> _Set problem_: Transcribe the lines of the listing below verbatim, beginning with the line that contains "The image size" and continuing through the final line of the listing. Omit the pictures.

Rows from a screen grounding dataset

begin

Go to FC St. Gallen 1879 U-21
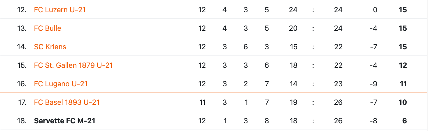 point(73,65)
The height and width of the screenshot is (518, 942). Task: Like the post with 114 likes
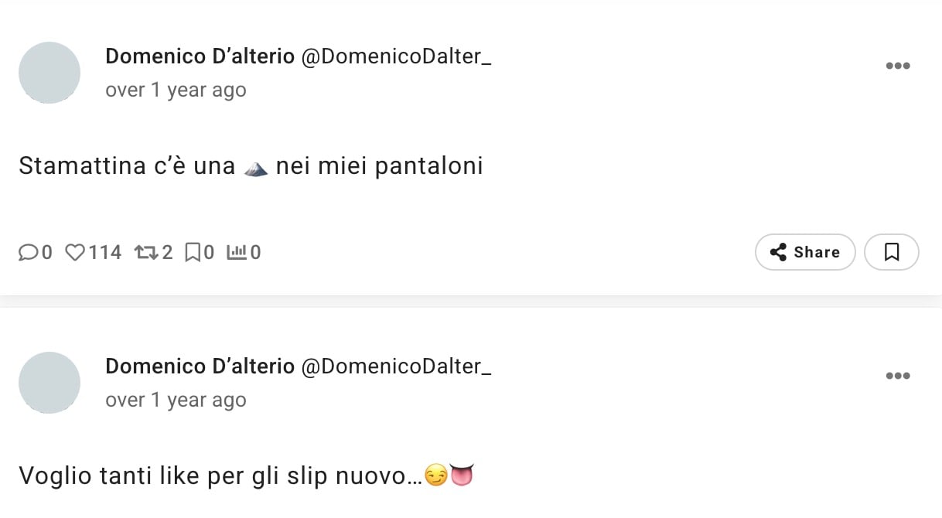point(75,252)
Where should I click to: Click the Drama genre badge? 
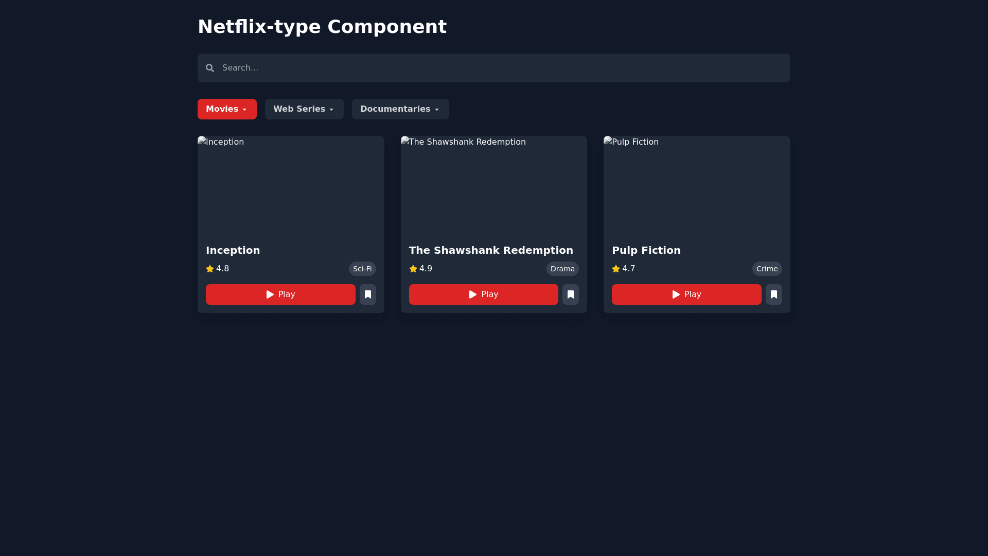click(562, 269)
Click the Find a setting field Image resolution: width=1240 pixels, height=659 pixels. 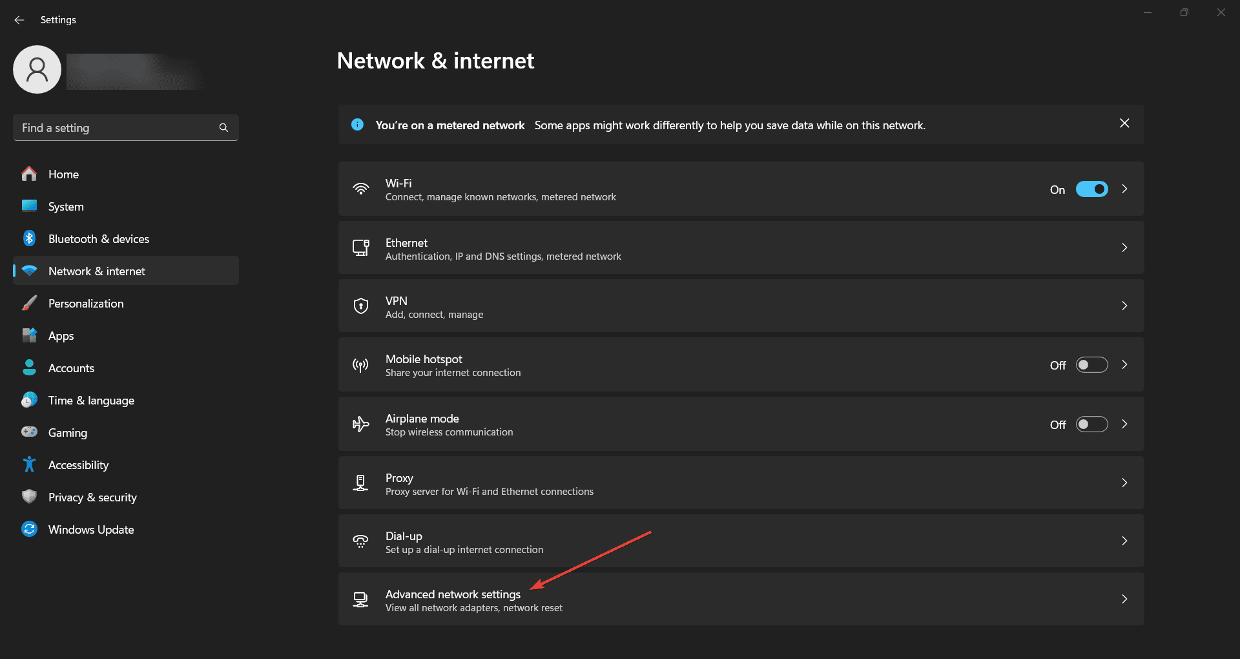point(116,128)
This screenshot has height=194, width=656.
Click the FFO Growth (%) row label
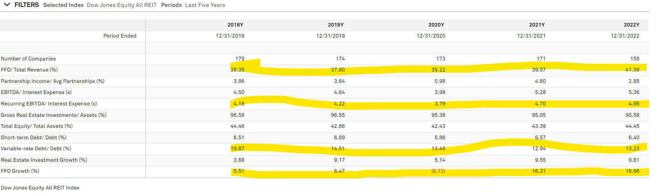pos(20,171)
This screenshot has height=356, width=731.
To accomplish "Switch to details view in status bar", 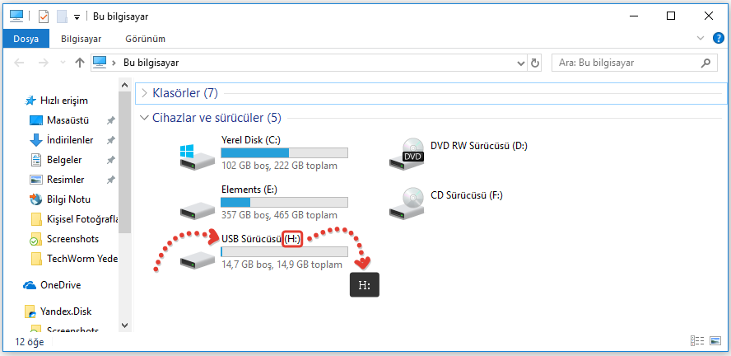I will tap(697, 340).
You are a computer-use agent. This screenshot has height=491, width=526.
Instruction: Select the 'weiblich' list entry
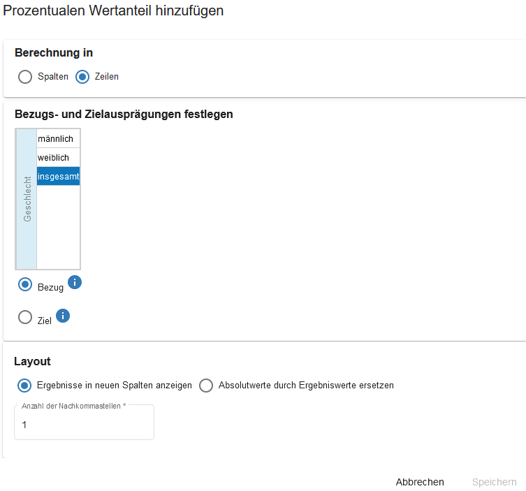[x=58, y=158]
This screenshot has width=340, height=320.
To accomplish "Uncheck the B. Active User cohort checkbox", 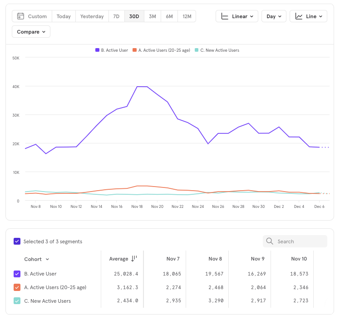I will (17, 274).
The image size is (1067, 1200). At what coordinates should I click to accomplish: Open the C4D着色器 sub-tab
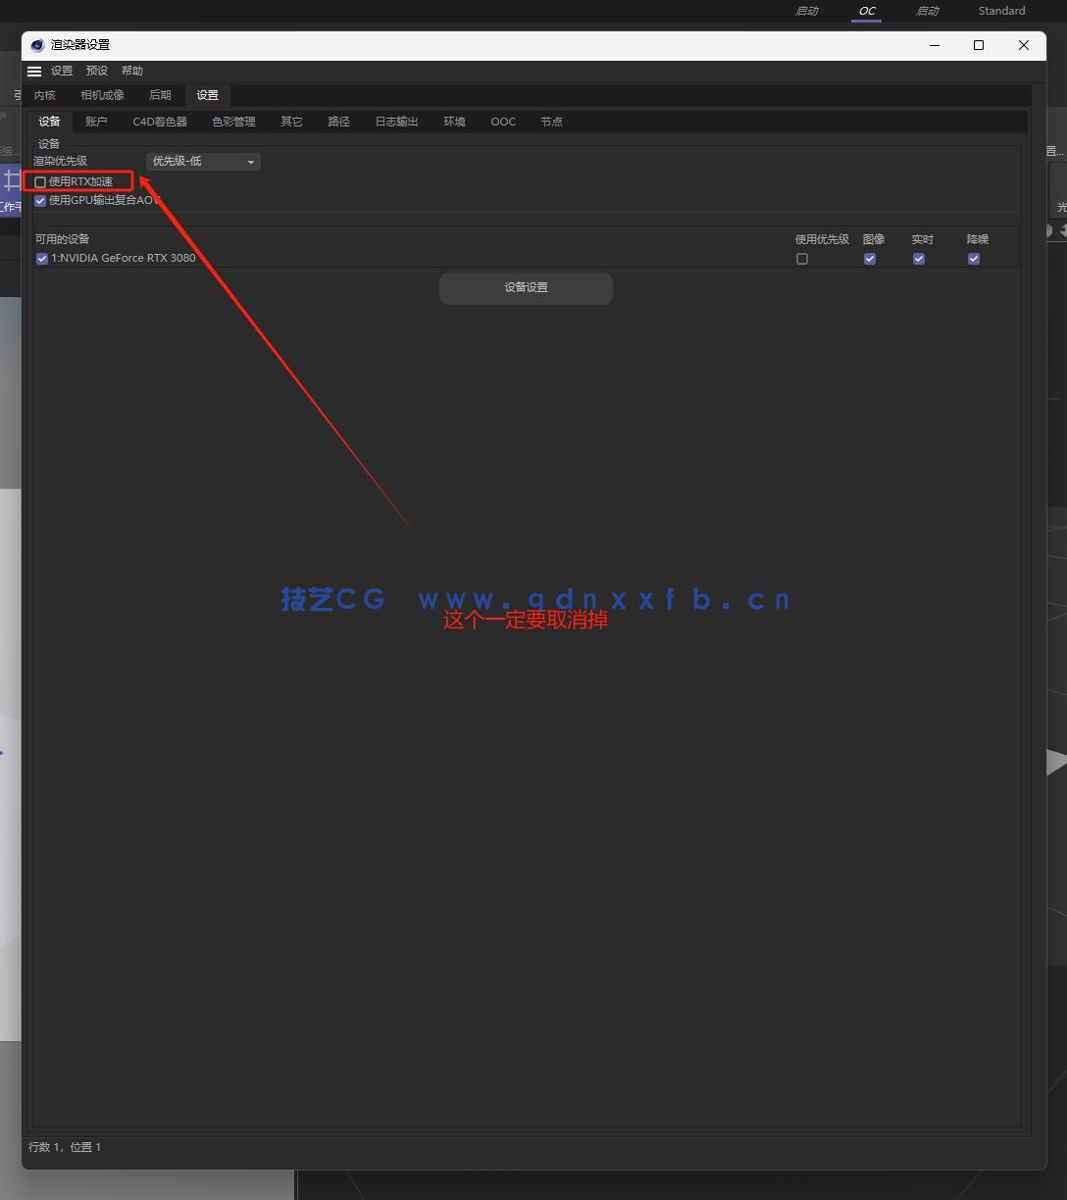point(160,121)
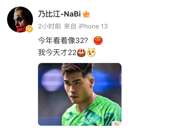The width and height of the screenshot is (187, 130).
Task: Click the second line text 我今天才
Action: point(53,52)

end

> _Answer in full_:
The image size is (1067, 1200). At what coordinates should I click to accomplish: Open the C4D着色器 sub-tab
point(160,121)
The width and height of the screenshot is (187, 130).
Task: Click the second line text 我今天才
Action: point(53,52)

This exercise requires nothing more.